EXERCISE DIRECTIONS: Pictures must be left out. Retype exactly the lines from the one containing "Given: Click the pouch icon in 东部蜂蜜 row" through the last line of the records below.

--- RECORDS SUPPLIED Enclosed Below ---

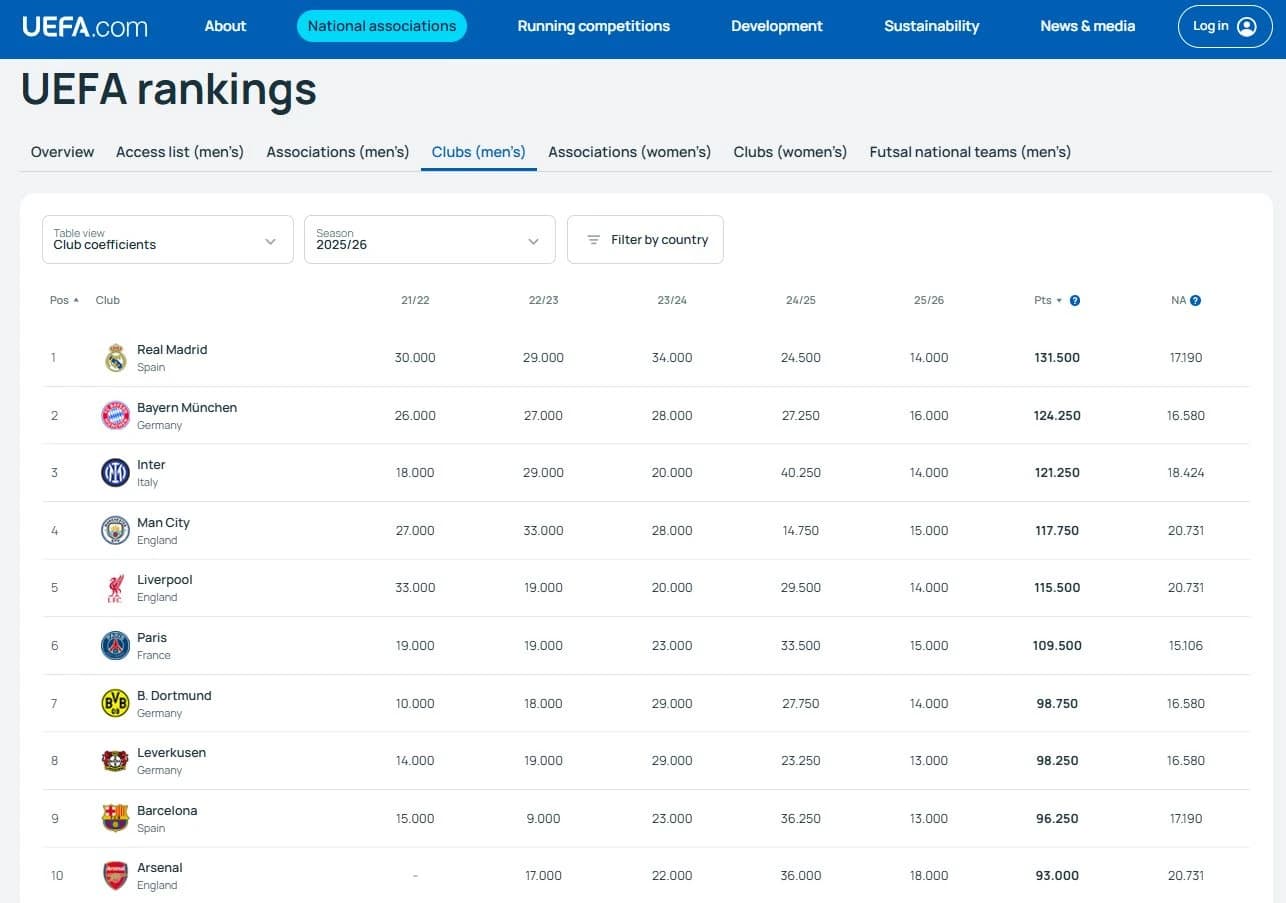Click the Arsenal club crest

point(116,876)
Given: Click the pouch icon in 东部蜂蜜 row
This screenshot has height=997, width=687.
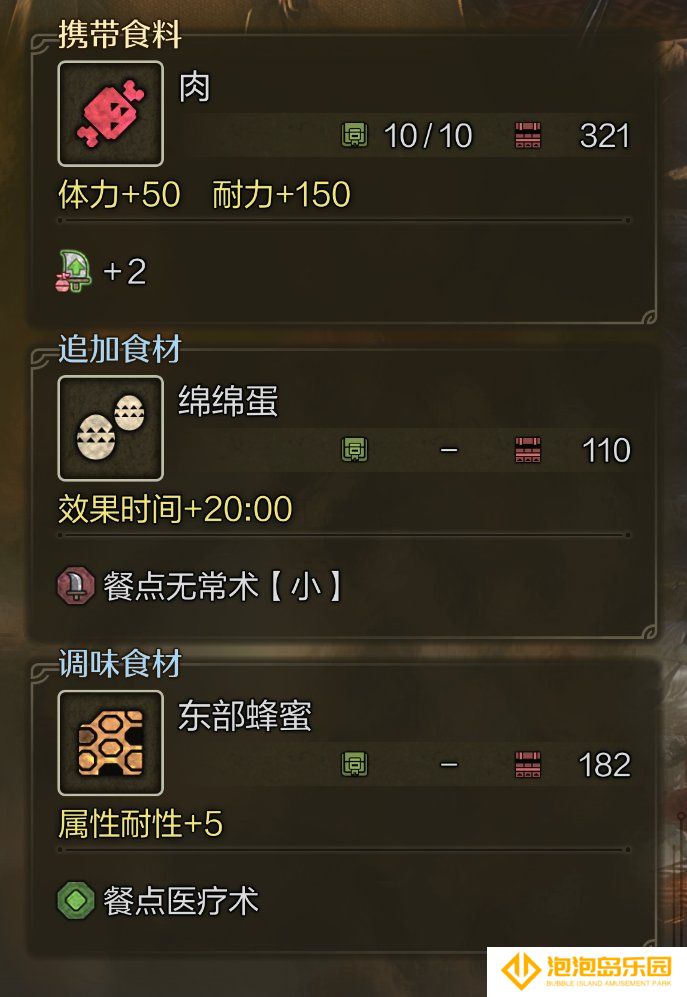Looking at the screenshot, I should click(354, 764).
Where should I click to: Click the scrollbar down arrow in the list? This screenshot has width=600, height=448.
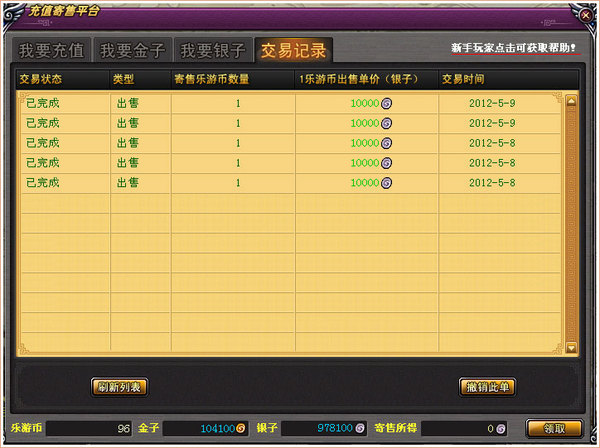[x=571, y=347]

--- End of Enclosed RECORDS SUPPLIED ---

RESPONSE:
Given: Click the pouch icon in 东部蜂蜜 row
This screenshot has height=997, width=687.
Looking at the screenshot, I should click(354, 764).
Where should I click to: Click the scrollbar down arrow in the list? This screenshot has width=600, height=448.
[x=571, y=347]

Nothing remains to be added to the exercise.